10. For those of you who are lucky enough to have the opportunity to help your child DON’T MESS IT UP!!! Get them into rehab. Do what you need to save them. If you need to move to a new area to get them away from their friends, DO IT. Help them get the support they need through groups, counseling etc. Be there for them every step of the way now and forever. We didn’t get the chance to help our Danny. We can’t help but be somewhat jealous of those families that can at least try. I spoke to families that are living the “in and out of rehab hell” and I swear, we would take that hell over our hell any day. Both are horrible but your kids are alive, our son is not. I can’t even describe the pain my family is experiencing right now and how our lives are changed forever. If you are lucky enough to get the chance, do it right!!

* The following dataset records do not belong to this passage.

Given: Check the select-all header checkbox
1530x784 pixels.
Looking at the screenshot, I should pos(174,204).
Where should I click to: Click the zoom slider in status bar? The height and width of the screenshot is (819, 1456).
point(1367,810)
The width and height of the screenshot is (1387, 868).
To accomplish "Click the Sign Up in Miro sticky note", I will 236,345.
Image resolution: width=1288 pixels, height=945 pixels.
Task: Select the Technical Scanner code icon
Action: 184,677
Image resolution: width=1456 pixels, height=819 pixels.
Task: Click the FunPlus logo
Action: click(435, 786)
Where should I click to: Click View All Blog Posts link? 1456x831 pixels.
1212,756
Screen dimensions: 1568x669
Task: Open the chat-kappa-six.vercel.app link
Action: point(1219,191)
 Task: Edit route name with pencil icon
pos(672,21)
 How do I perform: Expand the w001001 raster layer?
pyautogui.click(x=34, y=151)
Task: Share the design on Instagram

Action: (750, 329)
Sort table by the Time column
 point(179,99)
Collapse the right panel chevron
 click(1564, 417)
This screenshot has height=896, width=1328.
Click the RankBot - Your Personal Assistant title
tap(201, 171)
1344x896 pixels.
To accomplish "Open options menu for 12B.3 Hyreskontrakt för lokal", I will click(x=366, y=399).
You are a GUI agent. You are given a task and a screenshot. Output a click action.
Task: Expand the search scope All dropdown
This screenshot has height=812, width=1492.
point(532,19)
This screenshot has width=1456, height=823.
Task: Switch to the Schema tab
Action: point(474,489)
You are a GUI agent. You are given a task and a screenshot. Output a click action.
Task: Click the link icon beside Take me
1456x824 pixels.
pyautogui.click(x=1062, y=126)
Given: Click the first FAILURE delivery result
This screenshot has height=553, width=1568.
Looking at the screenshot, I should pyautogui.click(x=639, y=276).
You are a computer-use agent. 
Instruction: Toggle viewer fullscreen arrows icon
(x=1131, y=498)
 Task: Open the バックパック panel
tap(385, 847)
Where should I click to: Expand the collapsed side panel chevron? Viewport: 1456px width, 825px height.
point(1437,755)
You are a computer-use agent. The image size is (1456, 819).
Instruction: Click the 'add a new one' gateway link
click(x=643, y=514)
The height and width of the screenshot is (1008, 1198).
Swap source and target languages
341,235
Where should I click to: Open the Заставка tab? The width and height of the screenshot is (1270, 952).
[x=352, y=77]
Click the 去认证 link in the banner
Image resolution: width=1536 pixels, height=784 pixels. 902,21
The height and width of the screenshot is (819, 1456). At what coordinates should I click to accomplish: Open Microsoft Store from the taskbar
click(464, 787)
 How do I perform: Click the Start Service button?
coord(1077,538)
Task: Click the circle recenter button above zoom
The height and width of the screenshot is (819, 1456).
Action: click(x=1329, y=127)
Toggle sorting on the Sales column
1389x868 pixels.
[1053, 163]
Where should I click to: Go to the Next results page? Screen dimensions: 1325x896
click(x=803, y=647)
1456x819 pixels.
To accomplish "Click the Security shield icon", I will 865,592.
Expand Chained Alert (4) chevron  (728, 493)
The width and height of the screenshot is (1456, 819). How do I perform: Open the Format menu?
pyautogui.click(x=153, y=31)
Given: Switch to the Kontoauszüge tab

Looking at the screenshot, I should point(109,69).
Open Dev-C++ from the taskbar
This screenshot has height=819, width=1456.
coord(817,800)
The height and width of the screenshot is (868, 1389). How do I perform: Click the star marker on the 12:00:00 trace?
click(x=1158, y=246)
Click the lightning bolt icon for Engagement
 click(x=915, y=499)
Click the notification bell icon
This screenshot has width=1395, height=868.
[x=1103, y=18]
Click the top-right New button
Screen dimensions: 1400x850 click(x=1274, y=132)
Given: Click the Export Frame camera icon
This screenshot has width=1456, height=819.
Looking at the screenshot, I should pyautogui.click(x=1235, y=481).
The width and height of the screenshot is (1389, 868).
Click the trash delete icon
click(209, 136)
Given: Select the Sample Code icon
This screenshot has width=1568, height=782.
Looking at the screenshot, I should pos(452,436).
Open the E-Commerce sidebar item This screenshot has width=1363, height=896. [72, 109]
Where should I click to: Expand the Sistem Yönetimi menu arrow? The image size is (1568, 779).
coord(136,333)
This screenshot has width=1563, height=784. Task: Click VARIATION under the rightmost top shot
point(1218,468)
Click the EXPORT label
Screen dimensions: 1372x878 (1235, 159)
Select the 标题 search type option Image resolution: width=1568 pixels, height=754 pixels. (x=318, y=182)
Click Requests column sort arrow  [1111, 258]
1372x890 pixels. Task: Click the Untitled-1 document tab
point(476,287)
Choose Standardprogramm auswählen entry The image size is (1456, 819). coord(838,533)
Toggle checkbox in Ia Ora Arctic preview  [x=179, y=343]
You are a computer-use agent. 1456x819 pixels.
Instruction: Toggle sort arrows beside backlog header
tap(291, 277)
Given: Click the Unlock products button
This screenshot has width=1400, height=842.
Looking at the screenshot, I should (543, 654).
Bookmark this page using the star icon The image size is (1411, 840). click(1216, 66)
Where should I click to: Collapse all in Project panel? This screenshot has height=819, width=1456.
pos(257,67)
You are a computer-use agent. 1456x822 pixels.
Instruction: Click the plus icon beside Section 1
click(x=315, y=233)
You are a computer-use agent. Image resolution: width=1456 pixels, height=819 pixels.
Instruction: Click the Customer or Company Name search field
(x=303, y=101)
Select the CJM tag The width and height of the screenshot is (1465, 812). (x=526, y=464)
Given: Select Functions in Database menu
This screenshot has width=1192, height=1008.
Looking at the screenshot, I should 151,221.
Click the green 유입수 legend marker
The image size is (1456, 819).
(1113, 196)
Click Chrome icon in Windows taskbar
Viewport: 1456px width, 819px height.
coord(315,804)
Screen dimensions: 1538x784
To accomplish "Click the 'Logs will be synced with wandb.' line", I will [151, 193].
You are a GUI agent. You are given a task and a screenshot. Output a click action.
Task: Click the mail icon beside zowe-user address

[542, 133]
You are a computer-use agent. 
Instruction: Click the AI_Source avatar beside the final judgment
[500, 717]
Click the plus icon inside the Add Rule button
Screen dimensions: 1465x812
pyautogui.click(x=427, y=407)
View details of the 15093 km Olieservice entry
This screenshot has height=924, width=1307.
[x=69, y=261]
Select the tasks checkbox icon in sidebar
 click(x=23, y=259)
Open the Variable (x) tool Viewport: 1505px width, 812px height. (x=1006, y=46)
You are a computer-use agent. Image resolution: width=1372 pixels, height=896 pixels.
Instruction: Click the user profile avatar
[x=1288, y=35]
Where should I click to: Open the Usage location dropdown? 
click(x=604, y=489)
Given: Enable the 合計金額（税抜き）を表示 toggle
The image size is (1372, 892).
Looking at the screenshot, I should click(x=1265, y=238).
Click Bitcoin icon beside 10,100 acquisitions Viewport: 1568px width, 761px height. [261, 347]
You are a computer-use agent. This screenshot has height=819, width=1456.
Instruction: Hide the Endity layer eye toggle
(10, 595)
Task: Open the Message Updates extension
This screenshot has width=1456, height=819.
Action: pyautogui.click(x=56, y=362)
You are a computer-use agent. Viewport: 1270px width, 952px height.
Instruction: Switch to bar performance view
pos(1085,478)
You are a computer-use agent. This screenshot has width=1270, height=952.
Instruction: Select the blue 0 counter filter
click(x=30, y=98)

Unfortunately, many kids have very short memories for a local tragedy. We saw real and true tears at Danny’s funeral from many of the hundreds of kids who came. We have also learned that a few days later, many were back to business as usual waiting for the next chance to get wasted at whatever excuse there is for a party. Some kids learned a lesson, many didn’t learn a thing. Please share this with everyone on your friend list and parents, please recognize it doesn’t just happen to other people, it can happen to you. We thought the same thing and will now have to live with broken hearts for the rest of our lives. Please learn from our experience and hopefully help your child or friend before it is too late.